11. The method according to claim 10, characterized in that, The material recognition model includes a touch information processing module, a feature mapping module, a material classification module, and a credibility recognition module connected in sequence. The touch information processing module is used to determine the touch weight information of each elastic wave signal based on the touch information corresponding to the multi-channel elastic wave signals. The feature mapping module is used to fuse the multi-channel elastic wave signals based on the touch weight information of each elastic wave signal to obtain the detection signal. The material classification module is used to identify the material of the detection signal and obtain the predicted material category with the highest predicted probability of the object to be identified. The credibility recognition module is used to determine the credibility of the predicted material category.
12. The method according to claim 11, characterized in that, The touch information includes at least one of touch position and touch area; the touch weight information includes at least one of position weight and area weight; and the touch information processing module includes at least one of position processing module and area processing module. The position processing module is used to determine the position weight of each elastic wave signal based on the touch position corresponding to the multi-channel elastic wave signal; The area processing module is used to determine the area weight of each elastic wave signal based on the touch area corresponding to the multi-channel elastic wave signals.

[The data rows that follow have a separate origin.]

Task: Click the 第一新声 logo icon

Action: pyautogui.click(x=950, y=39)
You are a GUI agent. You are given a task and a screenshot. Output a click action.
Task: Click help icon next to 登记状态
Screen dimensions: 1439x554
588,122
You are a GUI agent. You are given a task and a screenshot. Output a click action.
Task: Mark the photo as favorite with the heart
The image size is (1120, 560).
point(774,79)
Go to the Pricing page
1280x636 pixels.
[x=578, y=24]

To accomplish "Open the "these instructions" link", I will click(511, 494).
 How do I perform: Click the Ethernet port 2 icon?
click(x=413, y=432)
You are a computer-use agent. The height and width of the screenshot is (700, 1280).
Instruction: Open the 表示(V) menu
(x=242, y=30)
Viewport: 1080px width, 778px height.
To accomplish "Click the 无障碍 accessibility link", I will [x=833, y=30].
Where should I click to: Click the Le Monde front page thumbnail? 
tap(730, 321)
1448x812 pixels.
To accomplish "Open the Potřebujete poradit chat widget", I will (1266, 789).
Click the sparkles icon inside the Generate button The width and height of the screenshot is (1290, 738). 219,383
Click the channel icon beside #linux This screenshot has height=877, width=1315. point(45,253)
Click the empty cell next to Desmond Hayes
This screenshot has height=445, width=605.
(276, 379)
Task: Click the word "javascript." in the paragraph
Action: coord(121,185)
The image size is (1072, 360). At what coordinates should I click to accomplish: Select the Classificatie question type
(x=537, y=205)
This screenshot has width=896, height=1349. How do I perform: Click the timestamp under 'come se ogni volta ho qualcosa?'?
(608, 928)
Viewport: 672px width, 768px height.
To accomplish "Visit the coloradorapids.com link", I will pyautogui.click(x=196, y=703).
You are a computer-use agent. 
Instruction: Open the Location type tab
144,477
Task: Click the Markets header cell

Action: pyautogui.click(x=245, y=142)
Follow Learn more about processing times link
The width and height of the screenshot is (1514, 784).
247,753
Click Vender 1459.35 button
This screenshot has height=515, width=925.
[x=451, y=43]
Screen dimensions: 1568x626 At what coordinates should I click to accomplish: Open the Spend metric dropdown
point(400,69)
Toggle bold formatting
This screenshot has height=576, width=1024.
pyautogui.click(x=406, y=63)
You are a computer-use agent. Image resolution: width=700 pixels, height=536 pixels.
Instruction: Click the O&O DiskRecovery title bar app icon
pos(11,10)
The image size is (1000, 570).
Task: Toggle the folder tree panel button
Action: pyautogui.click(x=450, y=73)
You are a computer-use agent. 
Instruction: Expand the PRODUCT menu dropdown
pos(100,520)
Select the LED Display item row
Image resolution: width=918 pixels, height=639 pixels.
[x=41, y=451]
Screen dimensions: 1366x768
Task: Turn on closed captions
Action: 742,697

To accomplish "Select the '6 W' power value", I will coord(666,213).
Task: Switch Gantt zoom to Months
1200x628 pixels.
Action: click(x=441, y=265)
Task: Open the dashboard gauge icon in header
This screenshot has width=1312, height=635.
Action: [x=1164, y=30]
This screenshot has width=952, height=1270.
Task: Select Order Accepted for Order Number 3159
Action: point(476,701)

13. A material identification device, characterized in that, The device includes: The signal acquisition module is used to acquire the detection signal obtained by the signal detection of the object to be identified; The material recognition module is used to perform material recognition on the detection signal through a material recognition model, obtain the predicted material category with the highest predicted probability of the object to be identified, and the confidence level corresponding to the predicted material category; The material determination module is used to determine the predicted material category as the material category of the identified object when the confidence level is greater than the confidence level threshold. The threshold determination module is used to identify the material of the verification samples in the verification set through the material recognition model, obtain the material category of the verification sample with the highest predicted probability and the corresponding confidence level. The confidence level of the material category of the verification sample includes a first confidence level for correctly classifying the material category of the verification sample and a second confidence level for incorrectly classifying the material category of the verification sample. Based on the first confidence level and the second confidence level, a confidence threshold is determined.
14. A computer device comprising a memory and a processor, wherein the memory stores a computer program, characterized in that, When the processor executes the computer program, it implements the steps of the method according to any one of claims 1 to 12.
15. A computer-readable storage medium storing a computer program, characterized in that, When the computer program is executed by a processor, it implements the steps of the method according to any one of claims 1 to 12.
16. A computer program product, comprising a computer program, characterized in that, When the computer program is executed by a processor, it implements the steps of the method according to any one of claims 1 to 12.